Browser-based puzzle games have to earn attention in a tab — no install step, no app store, and often a first visit on mobile. Chess Maze sits in the casual puzzle space for players who enjoy chess movement but want short, spatial brain-teasers instead of full matches. The audience spans desktop and phone browsers, so clarity of valid moves, readable objectives, and smooth touch controls matter as much as level design. The product also needed room to grow: official campaigns, player-made levels, and competitive progression.

Overview

The challenge was to make real chess rules feel natural inside irregular 3D mazes — ring-shaped boards, floating islands, keys and locked gates, pressure plates, and move budgets — without overwhelming new players.
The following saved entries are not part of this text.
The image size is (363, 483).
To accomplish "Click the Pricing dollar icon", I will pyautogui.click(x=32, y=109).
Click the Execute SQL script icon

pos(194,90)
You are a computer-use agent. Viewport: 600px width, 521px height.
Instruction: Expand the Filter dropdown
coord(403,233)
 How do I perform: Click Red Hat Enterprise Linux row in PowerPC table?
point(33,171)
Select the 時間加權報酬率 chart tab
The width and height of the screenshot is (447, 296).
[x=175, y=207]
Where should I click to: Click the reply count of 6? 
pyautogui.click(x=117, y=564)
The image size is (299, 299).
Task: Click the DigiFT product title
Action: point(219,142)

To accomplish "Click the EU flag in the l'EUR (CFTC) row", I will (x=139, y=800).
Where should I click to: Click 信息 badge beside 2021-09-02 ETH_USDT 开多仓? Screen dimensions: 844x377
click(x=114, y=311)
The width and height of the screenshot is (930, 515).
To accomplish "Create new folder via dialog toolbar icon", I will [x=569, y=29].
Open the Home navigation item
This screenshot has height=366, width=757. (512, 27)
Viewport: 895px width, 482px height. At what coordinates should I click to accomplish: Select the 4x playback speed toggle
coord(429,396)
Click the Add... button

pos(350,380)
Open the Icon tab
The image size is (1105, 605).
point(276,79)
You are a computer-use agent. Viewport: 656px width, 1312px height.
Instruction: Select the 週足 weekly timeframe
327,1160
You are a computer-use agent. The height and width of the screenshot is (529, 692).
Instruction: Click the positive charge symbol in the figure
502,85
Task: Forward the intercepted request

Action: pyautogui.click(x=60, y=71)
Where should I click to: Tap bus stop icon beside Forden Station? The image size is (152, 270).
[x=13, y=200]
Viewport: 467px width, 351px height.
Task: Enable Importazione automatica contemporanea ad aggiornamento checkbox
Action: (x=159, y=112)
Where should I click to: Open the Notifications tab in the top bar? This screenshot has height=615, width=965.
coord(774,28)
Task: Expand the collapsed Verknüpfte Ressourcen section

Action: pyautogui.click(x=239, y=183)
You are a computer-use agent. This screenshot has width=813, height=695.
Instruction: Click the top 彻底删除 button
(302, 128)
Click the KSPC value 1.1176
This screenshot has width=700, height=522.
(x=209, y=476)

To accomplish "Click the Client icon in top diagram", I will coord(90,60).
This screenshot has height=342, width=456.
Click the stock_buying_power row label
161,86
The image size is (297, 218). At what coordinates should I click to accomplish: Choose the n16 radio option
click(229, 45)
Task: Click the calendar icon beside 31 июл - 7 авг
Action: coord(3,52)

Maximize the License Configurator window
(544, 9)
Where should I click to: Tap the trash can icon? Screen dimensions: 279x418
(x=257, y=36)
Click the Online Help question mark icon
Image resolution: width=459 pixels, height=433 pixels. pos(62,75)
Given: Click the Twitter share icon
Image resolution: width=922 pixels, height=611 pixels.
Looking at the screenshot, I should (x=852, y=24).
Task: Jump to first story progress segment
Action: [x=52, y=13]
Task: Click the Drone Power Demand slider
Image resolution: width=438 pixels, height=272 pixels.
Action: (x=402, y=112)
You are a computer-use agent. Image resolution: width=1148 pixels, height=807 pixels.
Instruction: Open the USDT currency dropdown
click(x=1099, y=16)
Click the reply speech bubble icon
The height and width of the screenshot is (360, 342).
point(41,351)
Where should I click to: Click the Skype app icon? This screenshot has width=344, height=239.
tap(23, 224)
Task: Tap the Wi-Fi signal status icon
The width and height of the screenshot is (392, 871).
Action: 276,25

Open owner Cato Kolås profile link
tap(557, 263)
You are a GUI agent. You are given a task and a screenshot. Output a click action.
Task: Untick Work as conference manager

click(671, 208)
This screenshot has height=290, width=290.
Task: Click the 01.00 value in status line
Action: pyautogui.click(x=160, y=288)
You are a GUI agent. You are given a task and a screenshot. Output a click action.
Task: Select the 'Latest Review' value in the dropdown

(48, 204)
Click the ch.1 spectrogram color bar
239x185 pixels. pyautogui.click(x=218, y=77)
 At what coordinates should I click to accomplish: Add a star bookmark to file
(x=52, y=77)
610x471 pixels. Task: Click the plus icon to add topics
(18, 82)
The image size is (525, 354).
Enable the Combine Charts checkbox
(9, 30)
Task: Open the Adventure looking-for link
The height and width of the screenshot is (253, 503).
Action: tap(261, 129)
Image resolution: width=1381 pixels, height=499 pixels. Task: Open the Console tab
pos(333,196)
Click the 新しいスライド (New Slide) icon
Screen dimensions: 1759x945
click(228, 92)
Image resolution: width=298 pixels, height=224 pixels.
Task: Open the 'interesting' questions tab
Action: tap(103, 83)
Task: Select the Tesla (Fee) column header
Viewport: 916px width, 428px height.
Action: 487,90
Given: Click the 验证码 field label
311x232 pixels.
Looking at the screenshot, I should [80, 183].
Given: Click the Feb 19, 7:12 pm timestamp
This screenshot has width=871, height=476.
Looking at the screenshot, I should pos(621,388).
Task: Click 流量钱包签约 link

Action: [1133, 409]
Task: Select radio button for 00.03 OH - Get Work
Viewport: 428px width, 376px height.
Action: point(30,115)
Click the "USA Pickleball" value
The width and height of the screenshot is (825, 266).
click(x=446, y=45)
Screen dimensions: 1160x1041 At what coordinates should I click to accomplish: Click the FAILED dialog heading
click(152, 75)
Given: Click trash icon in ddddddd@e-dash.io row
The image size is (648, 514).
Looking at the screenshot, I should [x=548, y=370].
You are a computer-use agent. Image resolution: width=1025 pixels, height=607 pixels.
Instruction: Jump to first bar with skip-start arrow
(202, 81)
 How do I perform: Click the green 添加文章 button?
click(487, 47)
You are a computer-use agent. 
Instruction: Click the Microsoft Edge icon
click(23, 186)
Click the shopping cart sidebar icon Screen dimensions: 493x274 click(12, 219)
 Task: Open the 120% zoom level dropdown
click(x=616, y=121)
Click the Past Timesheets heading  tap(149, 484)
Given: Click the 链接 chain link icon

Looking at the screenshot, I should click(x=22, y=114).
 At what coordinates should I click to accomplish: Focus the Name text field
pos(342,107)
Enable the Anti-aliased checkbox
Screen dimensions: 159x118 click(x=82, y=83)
We approached it with a progressive tutorial that introduces each piece type on its own, then opens into themed chapters with voxel biomes, collect-and-optimize objectives, and a completion loop built around fewer moves and a global leaderboard. A built-in level editor and share-by-link flow turn the game into a small creative platform, not just a fixed level pack.

Research

Playtesting and iteration focused on what makes chess-movement puzzles click in 3D: players need to read legal moves instantly, see objective progress at a glance, and feel rewarded for finding cleaner routes. That shaped the UX — click or drag-to-move with animated valid-move highlights, a skippable level-intro camera sweep, touch-aware camera hints on mobile, and clear objective tracking throughout each level. Community feedback also drove the editor and sharing flow: build a maze, test-play it in the browser, share a link, and optionally publish it for others to play.

Tech & process

Chess Maze is built as a TypeScript monorepo with Next.js on the frontend and a full-stack backend for accounts, levels, and leaderboards. React Three Fiber and Three.js power the WebGL scene — voxel Staunton-style pieces, biome scenery, and a custom GLSL sky shader give each chapter a distinct low-poly world. Game logic lives in a hand-rolled chess engine where move generation is filtered through maze layout, key/lock gating, and pressure-plate rules, with automated tests covering core gameplay. Levels are authored as structured data, editable in a built-in 3D builder, and served through a managed database layer. The app deploys on Vercel with a pipeline suited to frequent content and feature updates.

Results

Chess Maze is live at chess-maze.com as a free, no-install browser game on desktop and mobile. Official chapters introduce the mechanics and expand into themed voxel worlds; players can also design custom levels, share them with a link, and contribute to a community catalog. A global leaderboard ranked by move count gives the game a replay loop that rewards planning and optimization rather than one-and-done solves.